8.3 Dualstrusion

Dualstrusion printing has its own set of unique issues. A number of the issues you might see relate to your slicer: some slicers are much better than others at handling dualstrusion. As of this writing, the “gold standard” for dualstrusion slicing is MakerBot’s slicer found in their MakerWare and Desktop applications. Both are presently free and may be obtained at makerbot.com.

8.3.1 Dualstrusion prints poorly aligned

If your dualstrusion prints exhibit poor alignment between the two colors or plastics being printed, you likely need to calibrate the nozzle spacing (i.e., the “toolhead offsets”). See Section 4.2 for detailed directions on this calibration process.

Note that the calibration process described in Section 4.2 is only accurate to about 0.1 mm. You are effectively picking the adjustments with a 0.1 mm granularity. You can, if you want, do better by printing your own calibration prints and measuring the errors with calipers and then entering the measured toolhead offsets manually using the “Toolhead Offsets” menu as described in Section 3.7.11.
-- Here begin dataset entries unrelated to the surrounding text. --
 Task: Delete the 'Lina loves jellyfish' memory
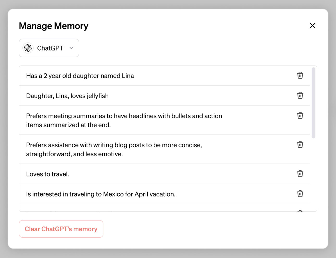[x=300, y=95]
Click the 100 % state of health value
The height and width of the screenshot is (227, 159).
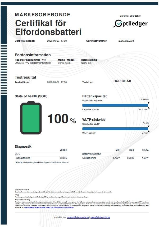click(62, 119)
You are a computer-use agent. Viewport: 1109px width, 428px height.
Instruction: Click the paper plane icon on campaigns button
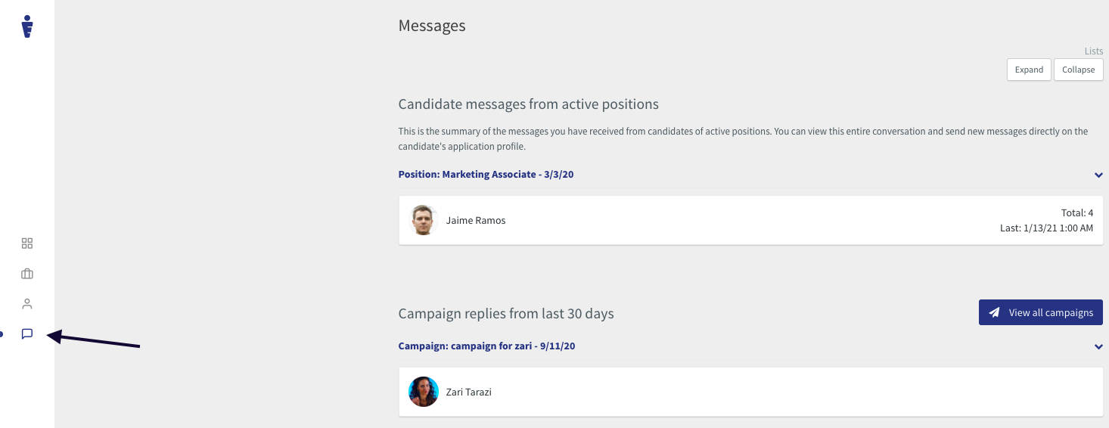(995, 312)
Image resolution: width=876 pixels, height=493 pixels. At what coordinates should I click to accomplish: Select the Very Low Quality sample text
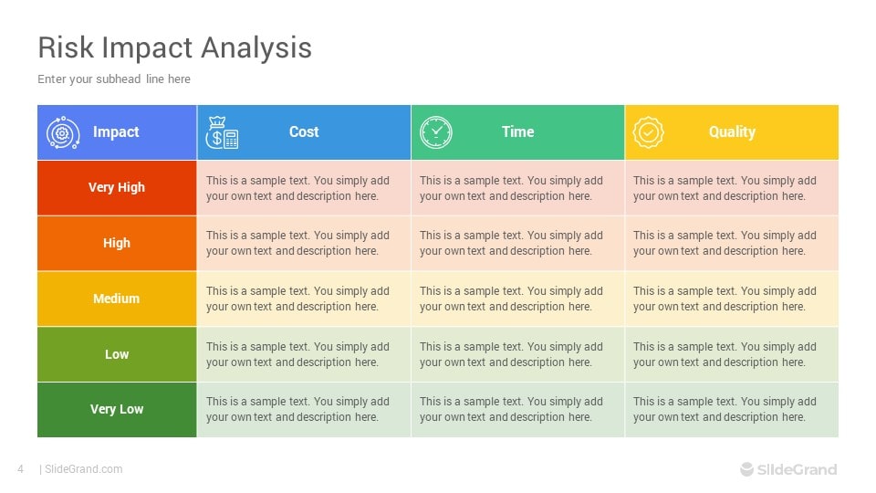tap(725, 409)
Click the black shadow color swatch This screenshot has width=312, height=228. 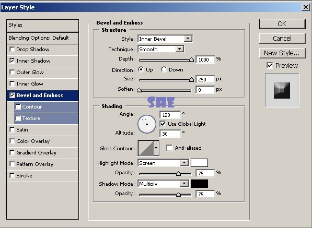pos(200,184)
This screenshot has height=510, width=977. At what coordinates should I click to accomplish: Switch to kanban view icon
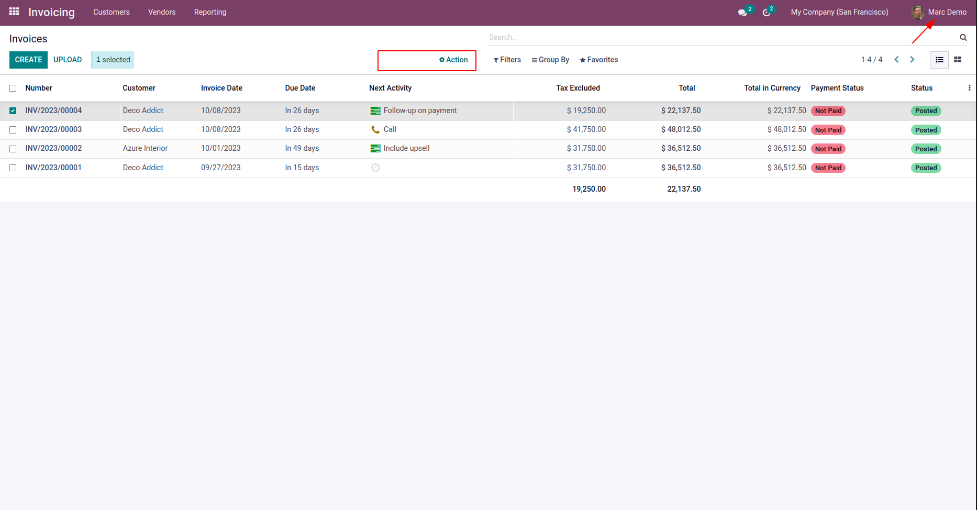tap(958, 60)
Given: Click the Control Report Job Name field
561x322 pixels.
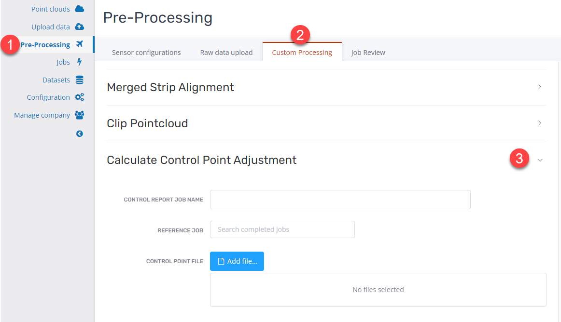Looking at the screenshot, I should (x=340, y=199).
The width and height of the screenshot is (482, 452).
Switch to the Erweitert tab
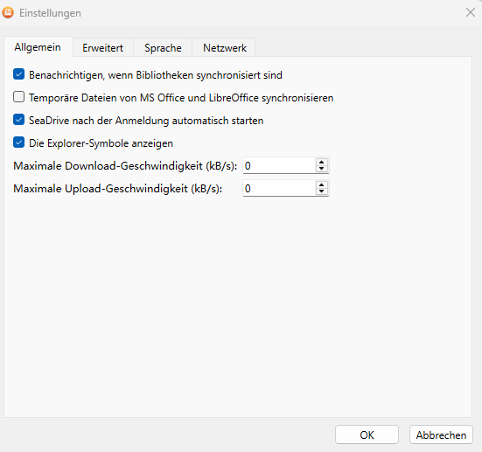(102, 48)
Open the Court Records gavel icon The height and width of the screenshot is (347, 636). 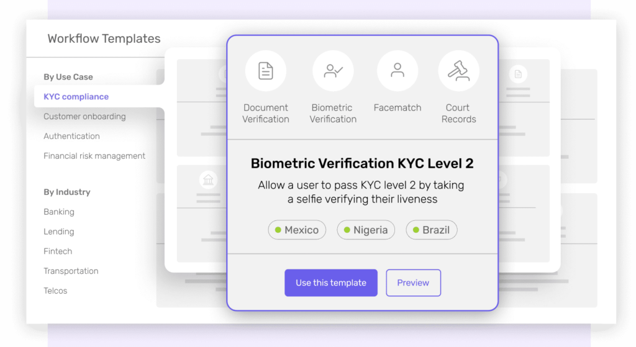pyautogui.click(x=459, y=71)
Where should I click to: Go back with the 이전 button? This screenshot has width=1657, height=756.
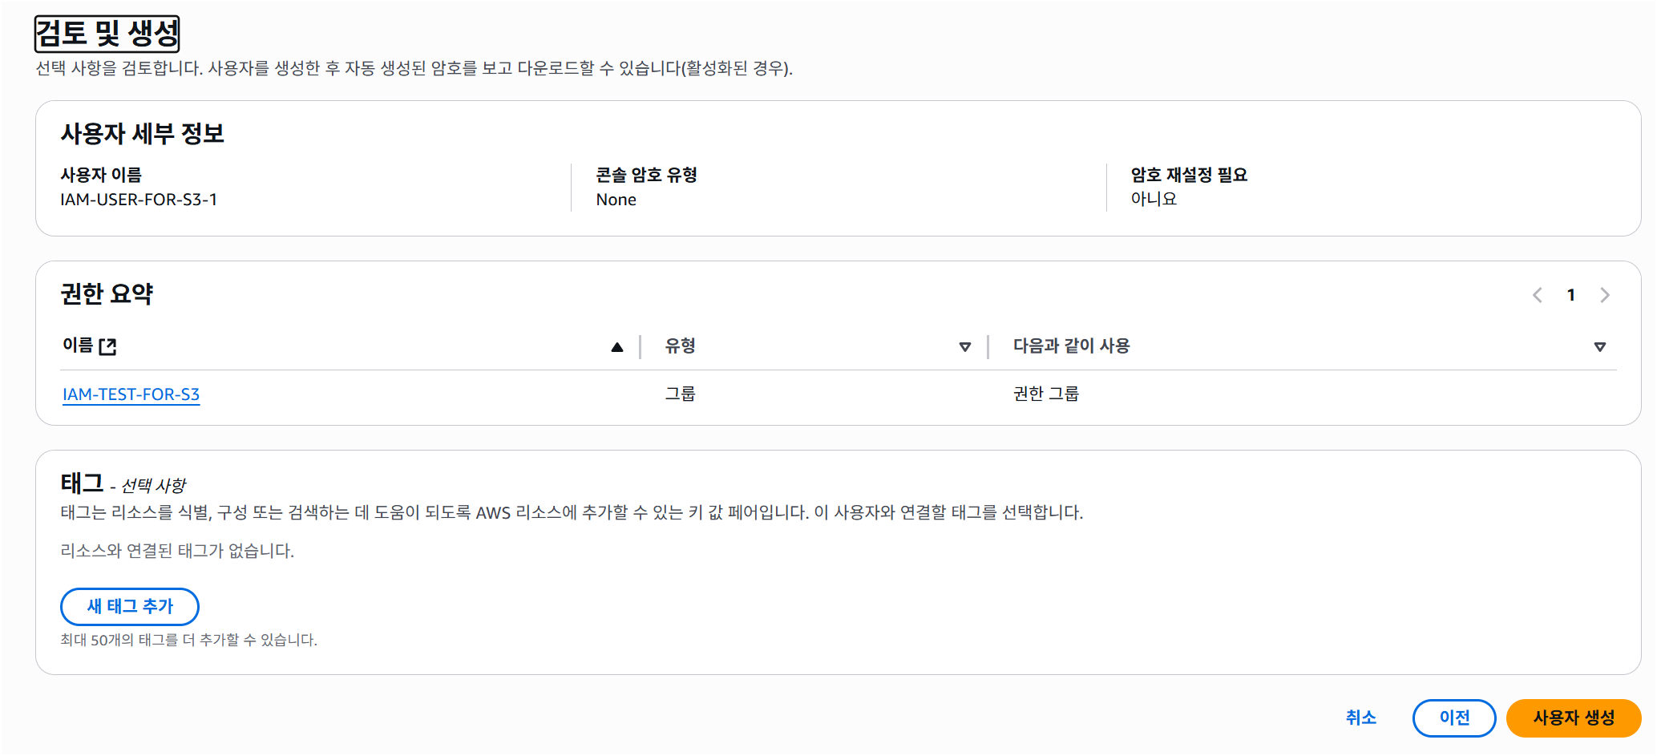[1454, 718]
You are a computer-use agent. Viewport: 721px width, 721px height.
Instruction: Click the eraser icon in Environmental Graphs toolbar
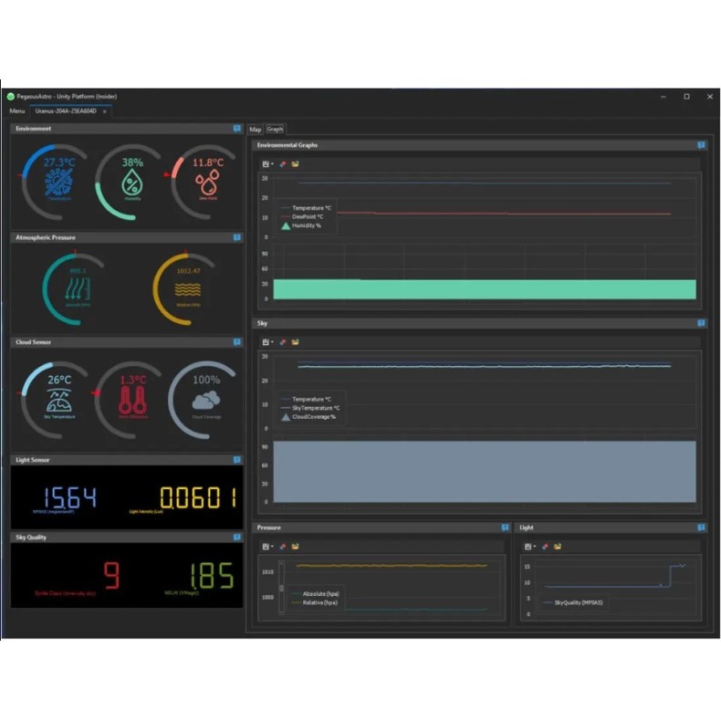tap(283, 164)
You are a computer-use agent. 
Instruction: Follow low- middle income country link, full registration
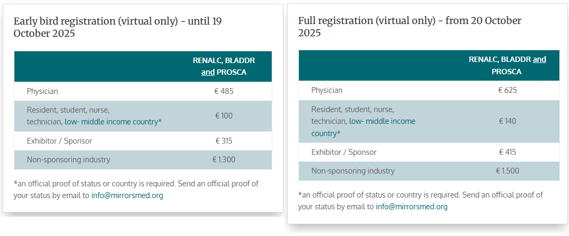tap(363, 127)
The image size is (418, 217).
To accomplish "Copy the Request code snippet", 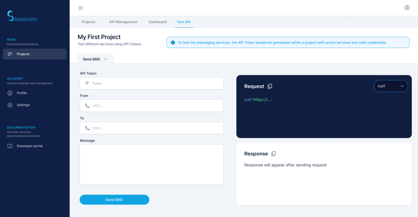I will (270, 86).
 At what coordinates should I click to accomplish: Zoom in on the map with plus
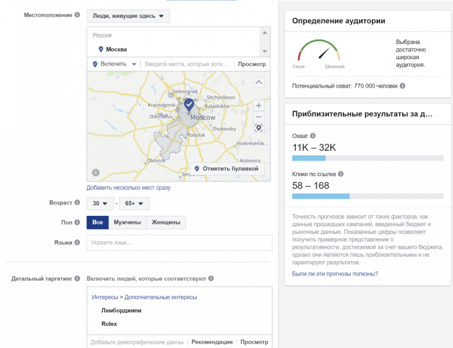[259, 106]
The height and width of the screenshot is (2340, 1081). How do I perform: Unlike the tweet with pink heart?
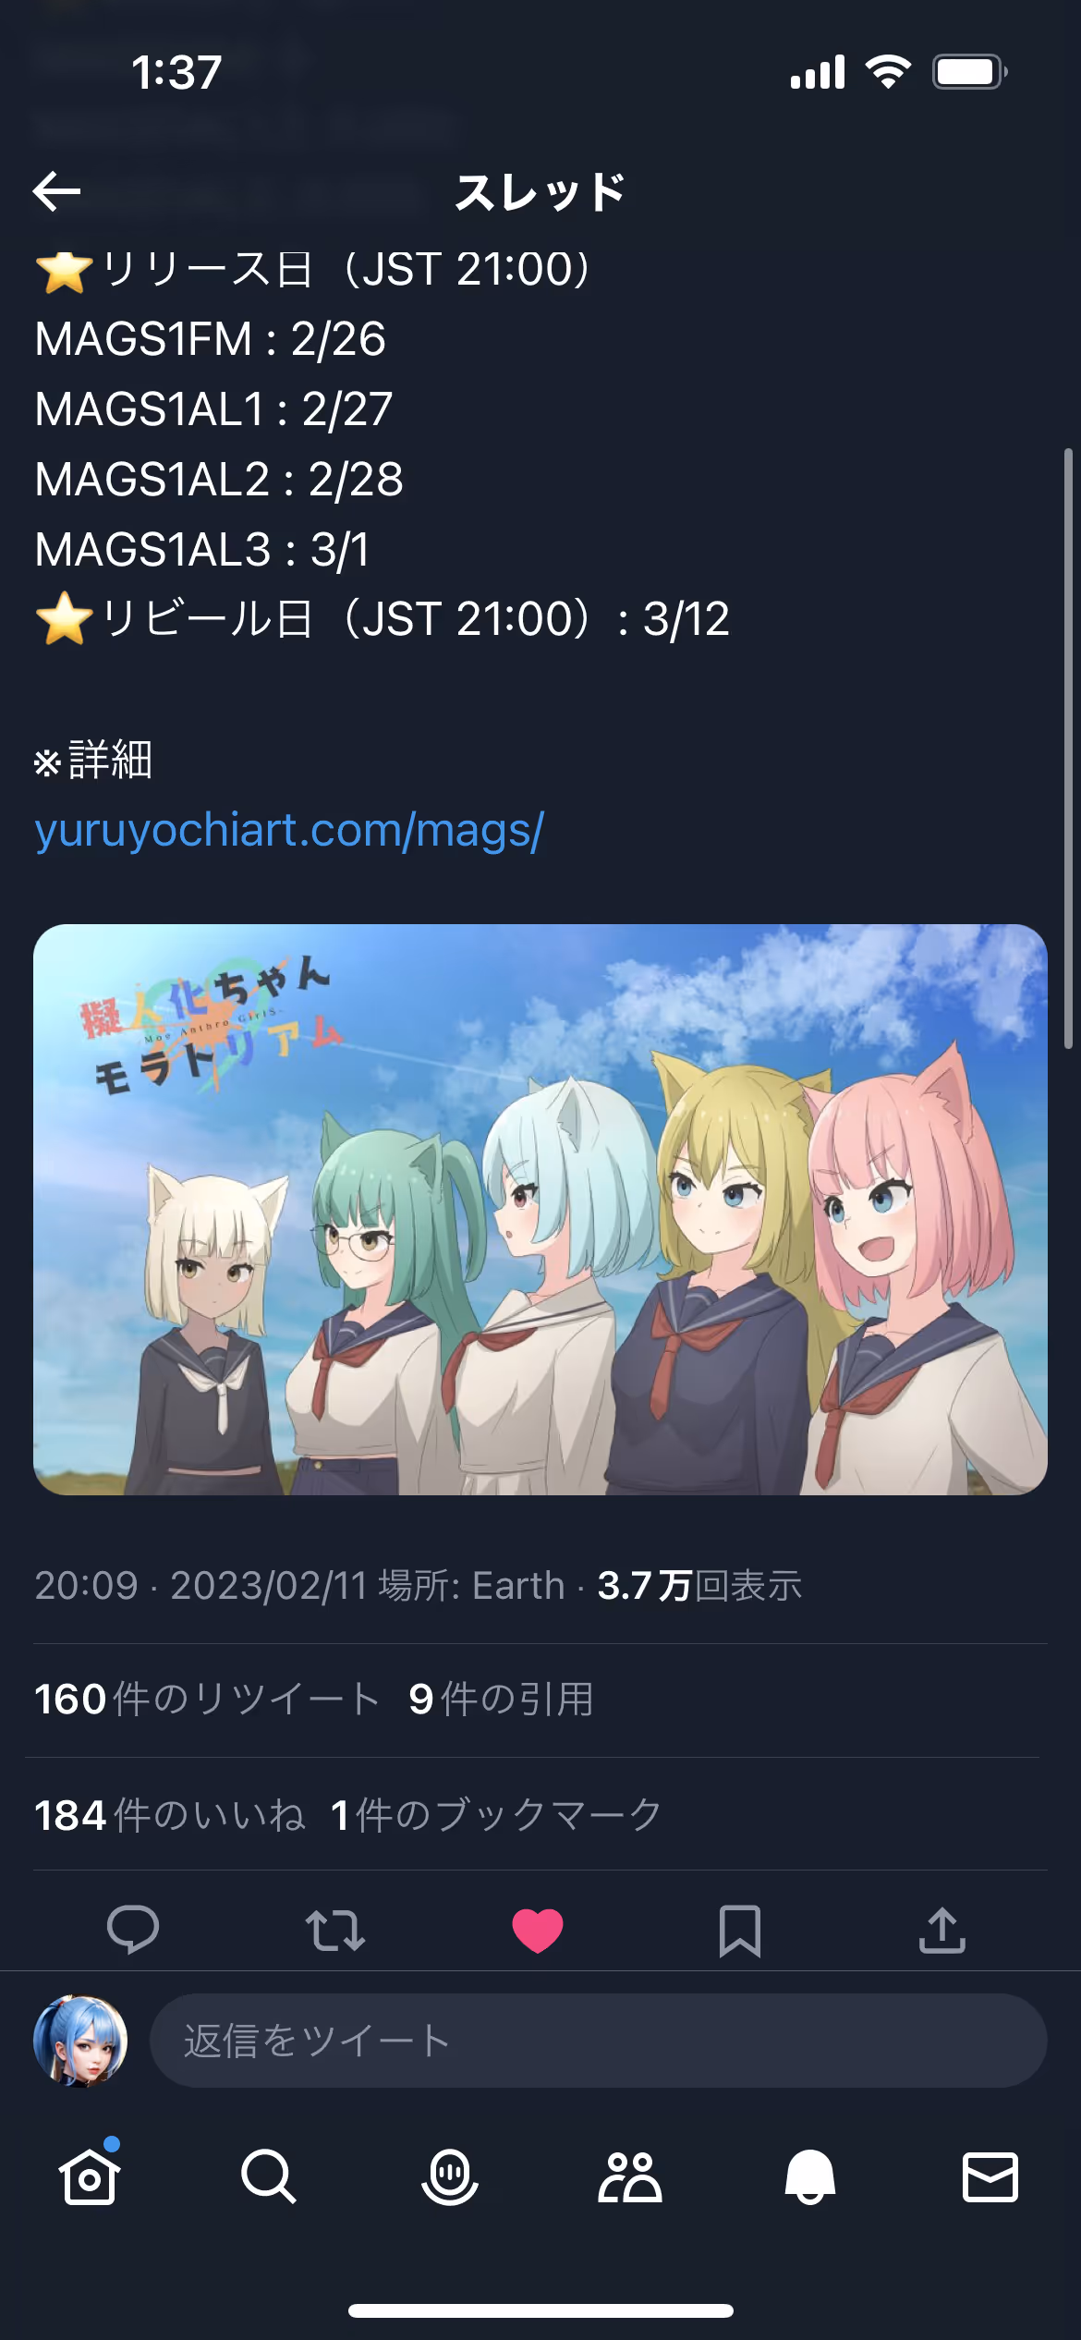point(538,1931)
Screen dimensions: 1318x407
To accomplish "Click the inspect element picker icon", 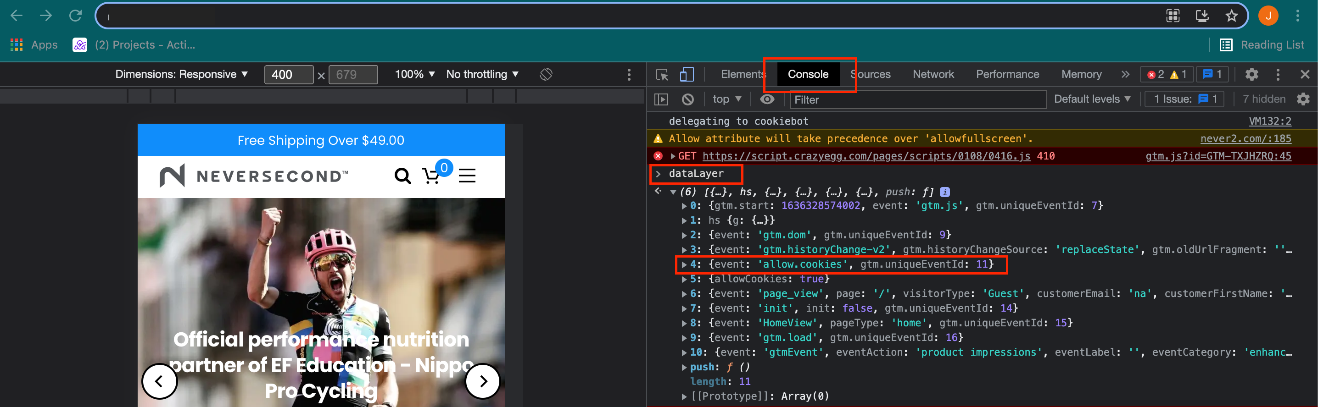I will click(x=662, y=75).
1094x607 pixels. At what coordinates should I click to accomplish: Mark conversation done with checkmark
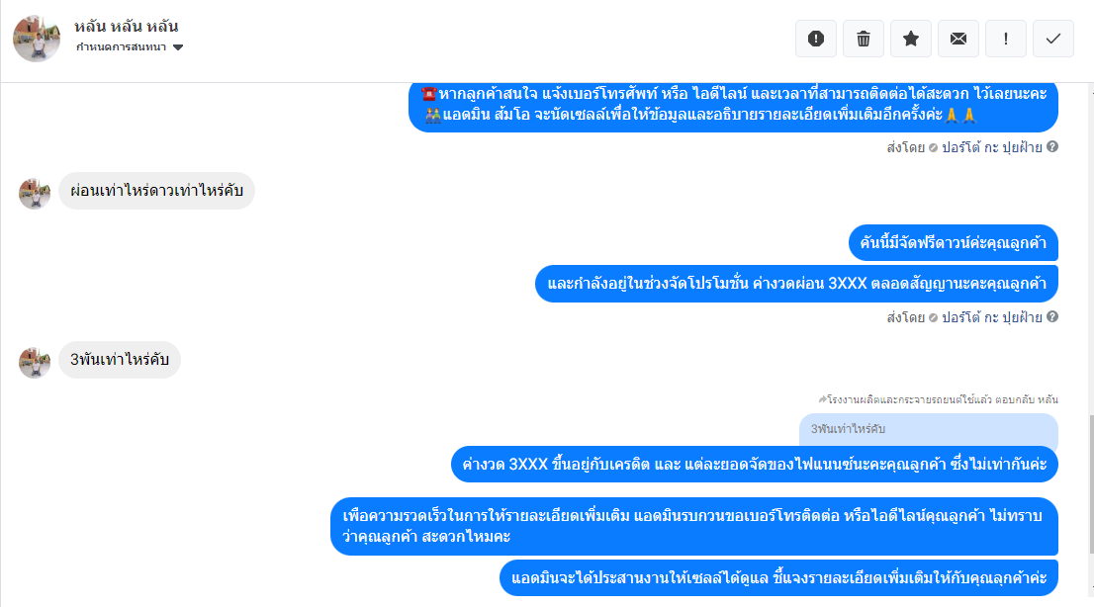(x=1052, y=39)
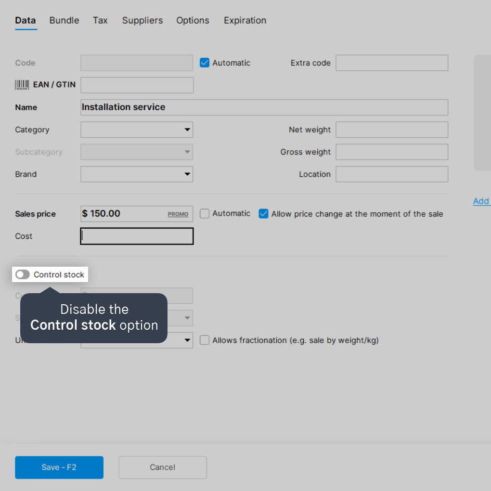The image size is (491, 491).
Task: Open the Category dropdown
Action: (137, 129)
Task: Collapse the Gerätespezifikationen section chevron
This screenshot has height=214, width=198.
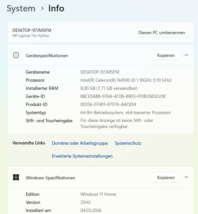Action: tap(186, 55)

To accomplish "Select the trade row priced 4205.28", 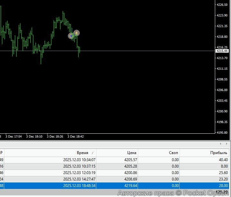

8.3.2 Dualstrusion prints have too much color bleed

In general, the plastic from each extruder has a tendency to get dragged all over the print, causing color bleed. This is difficult to avoid. Using “purge walls” helps mitigate the problem somewhat. Try to use a slicer which will automatically generate purge walls. If your slicer cannot, then consider adding them to your print before slicing.

If you feel that the firmware is contributing to the plastic oozing too much from the idle extruder, then check to see if “Extruder Hold” is enabled. You can check it via the front panel as per Section 3.7.4.7.